• [Goal of the exercise] Below are the entries to work from; restate word for word the portion that opens with the line containing "Task: Open the tab actions menu icon" and closes with the line containing "Click the green Content", keeping both.

• [Information shown]
---------------

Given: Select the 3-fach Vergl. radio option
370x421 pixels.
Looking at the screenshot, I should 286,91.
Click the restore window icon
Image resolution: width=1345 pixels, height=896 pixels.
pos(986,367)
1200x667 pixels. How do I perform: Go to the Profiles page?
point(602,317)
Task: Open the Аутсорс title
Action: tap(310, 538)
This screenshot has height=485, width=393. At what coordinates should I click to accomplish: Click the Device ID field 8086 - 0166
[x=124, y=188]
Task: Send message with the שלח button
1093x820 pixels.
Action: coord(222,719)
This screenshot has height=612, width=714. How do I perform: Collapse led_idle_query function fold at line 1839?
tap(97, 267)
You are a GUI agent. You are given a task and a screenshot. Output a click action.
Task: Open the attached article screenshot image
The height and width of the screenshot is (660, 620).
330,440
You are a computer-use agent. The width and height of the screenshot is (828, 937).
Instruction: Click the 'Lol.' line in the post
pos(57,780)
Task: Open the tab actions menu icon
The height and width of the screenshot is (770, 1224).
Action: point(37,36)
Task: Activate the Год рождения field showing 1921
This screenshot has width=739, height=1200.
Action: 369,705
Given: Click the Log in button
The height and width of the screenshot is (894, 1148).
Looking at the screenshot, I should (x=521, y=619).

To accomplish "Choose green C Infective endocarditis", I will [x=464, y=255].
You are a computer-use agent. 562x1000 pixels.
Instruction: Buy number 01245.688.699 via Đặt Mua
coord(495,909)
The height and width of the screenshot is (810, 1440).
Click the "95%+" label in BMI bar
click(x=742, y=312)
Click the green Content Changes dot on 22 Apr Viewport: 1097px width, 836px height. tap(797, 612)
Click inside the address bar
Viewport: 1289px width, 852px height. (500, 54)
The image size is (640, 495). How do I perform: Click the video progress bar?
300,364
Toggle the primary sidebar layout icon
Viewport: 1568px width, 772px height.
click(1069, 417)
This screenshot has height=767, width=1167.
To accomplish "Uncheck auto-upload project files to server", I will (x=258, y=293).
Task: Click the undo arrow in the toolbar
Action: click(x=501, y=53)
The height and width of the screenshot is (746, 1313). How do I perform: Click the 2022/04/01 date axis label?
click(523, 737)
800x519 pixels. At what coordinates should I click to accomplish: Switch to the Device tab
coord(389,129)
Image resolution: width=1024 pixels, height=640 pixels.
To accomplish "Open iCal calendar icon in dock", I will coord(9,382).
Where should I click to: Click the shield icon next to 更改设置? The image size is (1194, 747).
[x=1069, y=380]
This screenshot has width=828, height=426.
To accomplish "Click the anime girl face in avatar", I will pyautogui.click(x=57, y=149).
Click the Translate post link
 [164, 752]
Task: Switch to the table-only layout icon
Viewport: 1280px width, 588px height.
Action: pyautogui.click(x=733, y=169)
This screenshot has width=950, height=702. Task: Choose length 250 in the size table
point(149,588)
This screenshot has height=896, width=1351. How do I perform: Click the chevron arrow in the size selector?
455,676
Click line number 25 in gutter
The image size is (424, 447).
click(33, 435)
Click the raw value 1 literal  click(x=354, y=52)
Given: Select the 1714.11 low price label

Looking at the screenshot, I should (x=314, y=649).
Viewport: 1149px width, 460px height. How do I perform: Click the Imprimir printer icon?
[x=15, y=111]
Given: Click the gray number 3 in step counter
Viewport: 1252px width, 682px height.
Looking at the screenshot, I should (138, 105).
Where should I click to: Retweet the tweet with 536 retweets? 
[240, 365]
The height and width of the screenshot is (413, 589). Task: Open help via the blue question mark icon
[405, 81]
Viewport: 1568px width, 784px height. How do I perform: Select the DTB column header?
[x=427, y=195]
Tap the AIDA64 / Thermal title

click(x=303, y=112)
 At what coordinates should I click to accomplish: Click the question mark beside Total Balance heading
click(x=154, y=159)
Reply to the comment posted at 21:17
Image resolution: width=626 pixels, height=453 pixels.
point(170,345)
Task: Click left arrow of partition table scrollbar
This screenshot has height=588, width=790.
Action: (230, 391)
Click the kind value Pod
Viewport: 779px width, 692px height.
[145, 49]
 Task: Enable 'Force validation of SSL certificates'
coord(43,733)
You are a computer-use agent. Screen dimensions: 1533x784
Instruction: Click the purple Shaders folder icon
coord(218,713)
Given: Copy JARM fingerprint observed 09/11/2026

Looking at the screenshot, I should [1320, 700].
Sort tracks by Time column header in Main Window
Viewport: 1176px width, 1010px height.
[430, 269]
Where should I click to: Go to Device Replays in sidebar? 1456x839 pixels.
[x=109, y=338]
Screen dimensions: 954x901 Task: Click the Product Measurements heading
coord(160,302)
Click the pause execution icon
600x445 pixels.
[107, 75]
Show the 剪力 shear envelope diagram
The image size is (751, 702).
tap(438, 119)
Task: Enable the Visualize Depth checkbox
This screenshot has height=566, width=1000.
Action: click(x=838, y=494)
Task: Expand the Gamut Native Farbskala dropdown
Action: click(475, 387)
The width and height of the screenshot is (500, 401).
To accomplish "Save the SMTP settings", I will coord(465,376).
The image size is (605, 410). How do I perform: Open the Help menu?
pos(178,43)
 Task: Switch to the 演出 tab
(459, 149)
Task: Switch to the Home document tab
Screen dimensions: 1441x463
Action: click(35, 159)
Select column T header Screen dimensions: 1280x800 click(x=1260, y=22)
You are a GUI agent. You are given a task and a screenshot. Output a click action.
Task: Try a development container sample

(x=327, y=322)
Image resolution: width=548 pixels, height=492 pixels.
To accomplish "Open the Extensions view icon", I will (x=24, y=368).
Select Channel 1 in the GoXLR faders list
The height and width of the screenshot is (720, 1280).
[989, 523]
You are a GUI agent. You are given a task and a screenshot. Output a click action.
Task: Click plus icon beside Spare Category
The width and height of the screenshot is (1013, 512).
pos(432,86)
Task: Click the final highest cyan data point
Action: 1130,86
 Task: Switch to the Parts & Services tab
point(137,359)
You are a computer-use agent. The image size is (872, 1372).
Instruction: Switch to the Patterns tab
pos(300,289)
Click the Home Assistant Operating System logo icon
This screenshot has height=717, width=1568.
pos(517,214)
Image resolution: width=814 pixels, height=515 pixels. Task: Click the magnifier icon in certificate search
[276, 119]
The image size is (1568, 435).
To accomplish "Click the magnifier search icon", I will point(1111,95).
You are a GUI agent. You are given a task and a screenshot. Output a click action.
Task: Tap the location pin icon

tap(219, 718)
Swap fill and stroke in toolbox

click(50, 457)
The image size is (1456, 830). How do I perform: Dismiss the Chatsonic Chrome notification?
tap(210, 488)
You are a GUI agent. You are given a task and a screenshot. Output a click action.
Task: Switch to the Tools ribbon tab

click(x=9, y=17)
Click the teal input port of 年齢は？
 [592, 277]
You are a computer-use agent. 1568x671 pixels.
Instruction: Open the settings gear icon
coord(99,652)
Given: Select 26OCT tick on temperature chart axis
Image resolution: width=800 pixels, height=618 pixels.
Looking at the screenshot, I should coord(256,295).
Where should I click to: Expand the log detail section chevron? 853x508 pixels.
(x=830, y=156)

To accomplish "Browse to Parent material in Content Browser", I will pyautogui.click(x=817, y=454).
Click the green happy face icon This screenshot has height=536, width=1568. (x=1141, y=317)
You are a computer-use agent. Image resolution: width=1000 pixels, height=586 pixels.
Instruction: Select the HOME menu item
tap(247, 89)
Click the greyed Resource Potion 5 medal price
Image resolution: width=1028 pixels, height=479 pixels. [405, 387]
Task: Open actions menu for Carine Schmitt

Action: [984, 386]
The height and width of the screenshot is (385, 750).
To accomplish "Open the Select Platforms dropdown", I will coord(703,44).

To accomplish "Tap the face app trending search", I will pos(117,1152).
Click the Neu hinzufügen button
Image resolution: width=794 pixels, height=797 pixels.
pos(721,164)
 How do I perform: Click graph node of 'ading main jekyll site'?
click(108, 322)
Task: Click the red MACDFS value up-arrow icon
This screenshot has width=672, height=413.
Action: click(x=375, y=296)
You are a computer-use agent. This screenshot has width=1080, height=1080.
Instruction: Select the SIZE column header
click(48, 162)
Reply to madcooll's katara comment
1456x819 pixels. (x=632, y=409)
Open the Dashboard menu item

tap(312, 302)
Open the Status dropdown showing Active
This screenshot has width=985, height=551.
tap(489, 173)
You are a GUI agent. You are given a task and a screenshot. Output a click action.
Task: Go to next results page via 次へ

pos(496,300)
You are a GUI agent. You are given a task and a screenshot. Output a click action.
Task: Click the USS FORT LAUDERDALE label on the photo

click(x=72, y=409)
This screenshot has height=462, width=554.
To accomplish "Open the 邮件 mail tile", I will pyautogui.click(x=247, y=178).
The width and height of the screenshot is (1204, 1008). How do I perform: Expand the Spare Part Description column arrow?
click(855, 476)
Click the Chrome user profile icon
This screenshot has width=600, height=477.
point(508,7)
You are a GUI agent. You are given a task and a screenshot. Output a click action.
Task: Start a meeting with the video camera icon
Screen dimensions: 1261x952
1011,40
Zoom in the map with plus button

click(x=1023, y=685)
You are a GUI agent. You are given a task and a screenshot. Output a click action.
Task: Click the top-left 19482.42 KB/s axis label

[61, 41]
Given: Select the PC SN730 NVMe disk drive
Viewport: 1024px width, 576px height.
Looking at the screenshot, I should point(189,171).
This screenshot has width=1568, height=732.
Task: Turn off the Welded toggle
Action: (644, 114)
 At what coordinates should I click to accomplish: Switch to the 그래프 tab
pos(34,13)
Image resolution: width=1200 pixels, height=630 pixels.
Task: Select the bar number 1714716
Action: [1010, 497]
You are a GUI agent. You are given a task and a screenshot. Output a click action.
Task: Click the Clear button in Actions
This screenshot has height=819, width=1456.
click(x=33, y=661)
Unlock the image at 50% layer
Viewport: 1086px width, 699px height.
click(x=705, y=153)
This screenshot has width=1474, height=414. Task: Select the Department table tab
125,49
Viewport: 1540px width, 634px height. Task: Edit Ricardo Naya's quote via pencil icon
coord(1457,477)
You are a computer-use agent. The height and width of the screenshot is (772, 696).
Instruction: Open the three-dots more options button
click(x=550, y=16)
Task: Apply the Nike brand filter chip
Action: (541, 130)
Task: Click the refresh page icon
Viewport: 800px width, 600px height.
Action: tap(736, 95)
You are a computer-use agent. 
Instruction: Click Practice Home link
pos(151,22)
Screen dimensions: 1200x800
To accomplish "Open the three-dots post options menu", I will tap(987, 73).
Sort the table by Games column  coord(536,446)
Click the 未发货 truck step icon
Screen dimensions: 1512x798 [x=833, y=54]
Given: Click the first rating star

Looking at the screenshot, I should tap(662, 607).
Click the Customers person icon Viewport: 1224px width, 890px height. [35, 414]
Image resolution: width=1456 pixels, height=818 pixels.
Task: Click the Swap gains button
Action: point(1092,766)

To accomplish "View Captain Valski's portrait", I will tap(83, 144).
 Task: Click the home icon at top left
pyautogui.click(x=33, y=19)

---------------

• [Answer for the task]
Task: Open the tab actions menu icon
The height and width of the screenshot is (770, 1224).
Action: point(37,36)
Task: Activate the Год рождения field showing 1921
This screenshot has width=739, height=1200.
Action: 369,705
Given: Click the Log in button
The height and width of the screenshot is (894, 1148).
Looking at the screenshot, I should (x=521, y=619).

To accomplish "Choose green C Infective endocarditis", I will [x=464, y=255].
You are a computer-use agent. 562x1000 pixels.
Instruction: Buy number 01245.688.699 via Đặt Mua
coord(495,909)
The height and width of the screenshot is (810, 1440).
Click the "95%+" label in BMI bar
click(x=742, y=312)
Click the green Content Changes dot on 22 Apr Viewport: 1097px width, 836px height. tap(797, 612)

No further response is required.